The Doha round of trade talks was launched in Qatar in November 2001, but has stalled on a number of occasions.

Lamy's role is to facilitate the negotiating process and as WTO head he is often the target of attack. This trip was no exception as Cosatu on Friday staged a demonstration against Lamy and the WTO.

In a memorandum to Parliament, it accused Lamy of "unilaterally changing" the scheduled meeting with Nedlac.

But Lamy said the time of the meeting had been changed to accommodate cabinet ministers who were tied up with Southern African Development Community commitments.

He said, at the workshop, all the constituents, including a Cosatu representative, had spoken and had presented their views.

He spoke of the virtue of having a "Nedlac position" in the negotiating process.

He said, though the points raised by the government, labour and business representatives were not identical, there was common ground. Lamy said: "I wish there were more Nedlacs on this planet."

He explained there were 20 topics in the negotiating package, ranging from agricultural subsidies and intellectual property rights to industrial and agricultural tariffs, among others. The package had to be agreed as "a single undertaking… nothing is agreed until everything is agreed".

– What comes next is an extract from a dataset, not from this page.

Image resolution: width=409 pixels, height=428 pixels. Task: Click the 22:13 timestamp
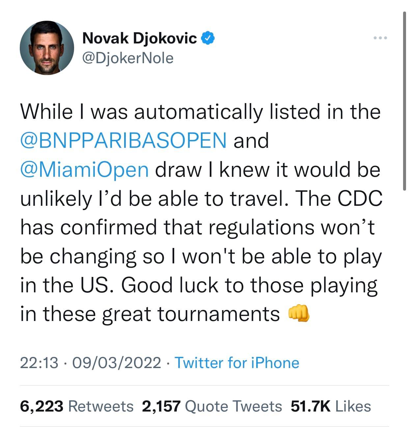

Trade ministers from 17 countries - including South Africa and the Major Economies Forum - will meet next month in India to discuss the round. Lamy said the topic would be the only item on the daily agenda at the Group of 20 meeting in Pittsburgh in the US next month.

Peter Draper, the trade programme head at the SA Institute of International Affairs, said the outlook for the completion of the Doha round appeared "cloudy".

"The broad architecture of the deal is in place but the political will everywhere is a problem and the global recession makes it more difficult to liberalise trade," he said.